Ладно, спишем это на недовоплощенность, на принципиальную недовоплощенность образа, – только так и могло получиться, что предначертано авторским замыслом; окажись Раскольников посложнее, наделись Раскольников способностью хотя бы к самоиронии, не будь образованным дураком, не вообще дураком, но амбициозным дураком, и не получилось бы, что должно получиться. Ну ведь дурак же! Давайте своими именами называть. Дурак.

Хуже того: упрямый дурак. Никогда не признается себе в том, что дурак. “Мысль была вовсе не так глупа, как теперь она кажется, при неудаче…” – это он перед явкой с повинной говорил сестре. “Не так глупа” – мысль. И тут же добавлял – в скобках: “(При неудаче всё кажется глупо!)” Он может признаться, что “подлец”, что “вошь”, а в том, что дурак, ни за что не признается. Впрочем, он и не знает, что дурак. А если бы узнал, всё равно не поверил бы. Где-то в обещанном будущем, за гранью Эпилога, Соня будет жить с дураком – счастливо, как обещано, так то ж этому не помеха.

Видите ли, то, что дурак, это еще одна тайна романа. Причем нераскрытая.

Кому тайна откроется, изумляться долго придется, отчего со всей очевидностью это раньше ему не открылось.

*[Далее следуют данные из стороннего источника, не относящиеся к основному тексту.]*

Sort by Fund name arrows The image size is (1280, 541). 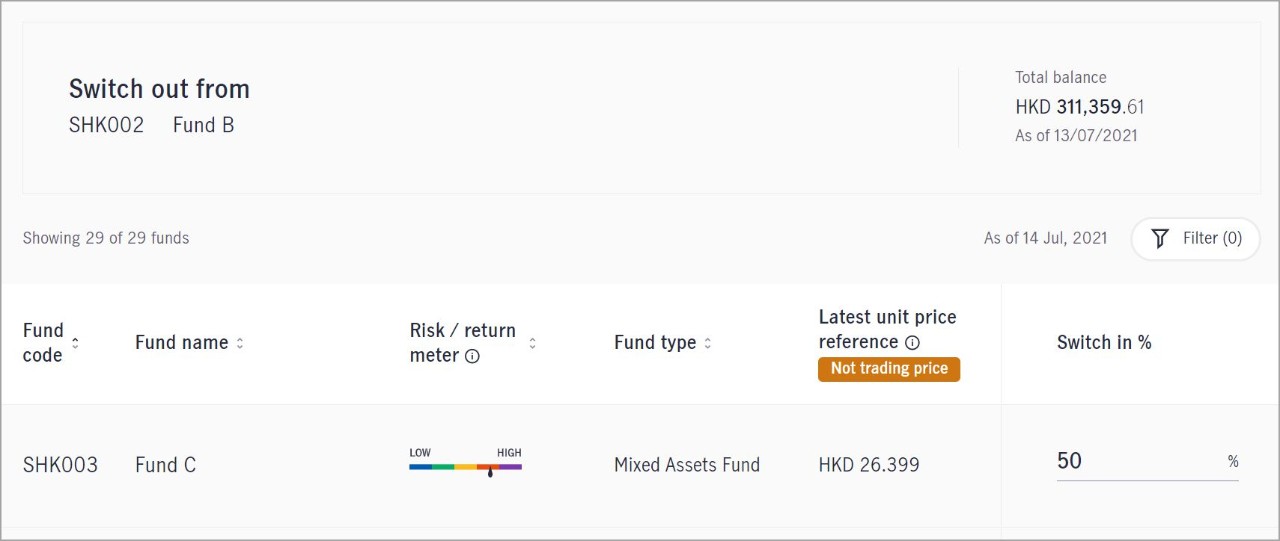click(239, 343)
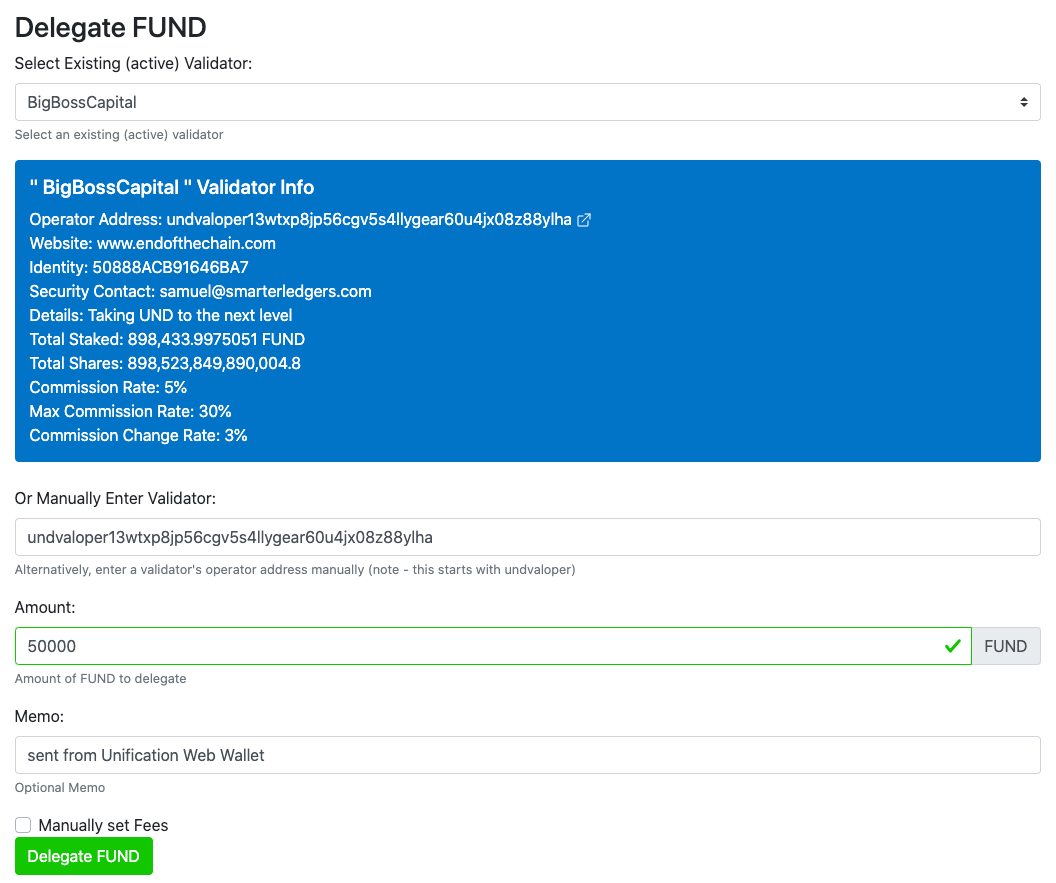The width and height of the screenshot is (1056, 883).
Task: Click the Total Staked FUND line
Action: pyautogui.click(x=167, y=339)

А Свидригайлов, конечно, сложнее. Свидригайлову, интереса к жизни не терявшему аж до выстрела себе в висок (устроил же он прощальный спектакль несчастному свидетелю самоубийства), конечно, интересен Раскольников как нечто необыкновенное, исключительное, феноменальное – да ведь попросту невозможное, – как чье-то авторское изобретение. Свидригайлову интересно нечто общее в них увидеть, что выдает, кстати, ум Свидригайлова, тогда как Раскольников любое сходство отрицать готов…

Свидригайлов, знаете ли, он как будто со стороны попал в чужой роман – в роман о Раскольникове – и теперь удивляется увиденному. А вот это он умеет – увлекаться новым. Скуки боится, а удивляться он хочет… и любит… Кстати, так и есть, что попал в чужую историю: он ведь продукт позднего замысла – в подготовительных материалах и черновых редакциях духа его там и близко не было…


Что-то скверное у меня настроение. Не помню, ел ли сегодня. “Преступление и наказание”, в смысле текст, наизусть помню, а ел или нет – нет.

Зато почему-то вспомнилось, как сестра Ваша меня расспросами изводила о деревенской бане с пауками в углах – как это я всё представляю, хотелось ей знать. Не напоминает ли мне моя комнатка с тумбочкой ту, с пауками. А вам ваш кабинет, я в ответ спрашивал, не напоминает того же?.. Мы с ней о вечности говорили, у нее веко дергалось.

Муху при мне поймала. Помните, Свидригайлов перед самым концом в гостинице муху ловил и поймать не мог. А она – хвать на лету, и поймала. И убила – по-своему. Не так как все мы… Так хорошие люди не убивают мух… как она.

Да и Вы мне тоже рассказывали…


Ладно. Обозначить надо главу как-нибудь. Например:

УМ

КАК

ПРОБЛЕМА

[48]

Смотрите.

Свидригайлов и Лужин ненавидят друг друга. Если верить Свидригайлову (а почему не верить?), ссора с Марфой Петровной произошла, когда он узнал, что “она эту свадьбу состряпала”. Вследствие ссоры, или во всяком случае после нее, Марфа Петровна умерла. Дуня, уже после разрыва с Лужиным, обвиняет Свидригайлова в убийстве Марфы Петровны. Но ведь роковая ссора из-за того и произошла, что благодаря Марфе Петровне Дуня выходила замуж за Лужина, с которым теперь счастливо порвала. Круг. (Заколдованный Достоевским!)